Design: Prospective series of consecutive patients.

Setting: Pulmonary clinic of a military, tertiary-care teaching hospital.

Patients: Patients with newly diagnosed sarcoidosis.

Interventions: All patients undergoing bronchoscopy for the diagnosis of sarcoidosis underwent an evaluation that included history, physical examination, chest radiography, and spirometry. Bronchoprovocation testing was done using methacholine. During bronchoscopy, six endobronchial biopsy (EBB) specimens were obtained. In patients with abnormal-appearing airways, four specimens were obtained from abnormal areas and two specimens were obtained from the main carina. In patients with normal-appearing airways, four specimens were obtained from a secondary carina and two specimens were obtained from the main carina. A biopsy specimen was considered positive if it demonstrated nonnecrotizing granulomas with special stains that were negative for fungal and mycobacterial organisms. Only patients with histologic confirmation of sarcoidosis were included in the data analysis.

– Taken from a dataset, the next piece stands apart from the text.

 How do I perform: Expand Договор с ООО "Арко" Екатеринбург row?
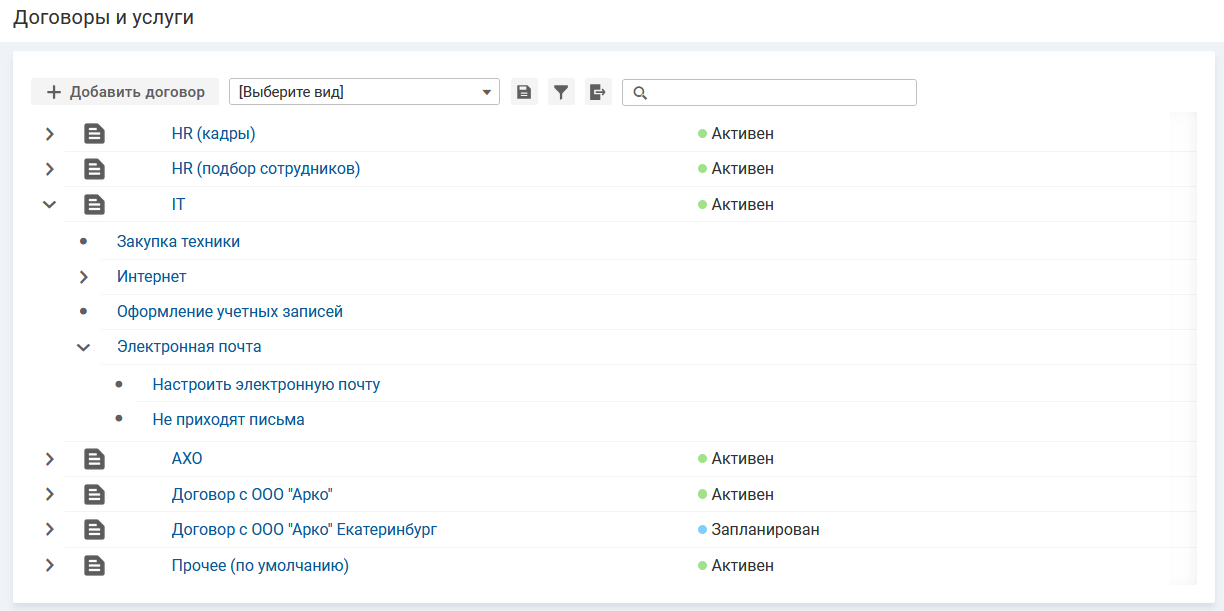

Measurements and results: The study cohort included 42 patients (57.1% were men, 61.9% were African American, and mean age [± SD] was 37.3 ± 6.6 years). AHR was present in nine patients (21.4%), while EBB revealed nonnecrotizing granulomas in 57.1% of patients. All patients with AHR had positive EBB findings compared to 45.5% of individuals without AHR (p = 0.005). There was a trend toward lower lung volumes and flow rates in patients with AHR, but this did not reach statistical significance. The mean serum angiotensin-converting enzyme level was higher in patients with AHR (79.3 ± 53.9 IU/L vs 37.5 ± 26.7 IU/L, p = 0.05). No other clinical variable correlated with the presence of AHR.

Conclusions: AHR may be seen in patients with sarcoidosis. Endobronchial involvement significantly increases the risk for AHR and may play a role in the development of AHR in patients with sarcoidosis. Other clinical factors are not clearly associated with AHR in patients with sarcoidosis.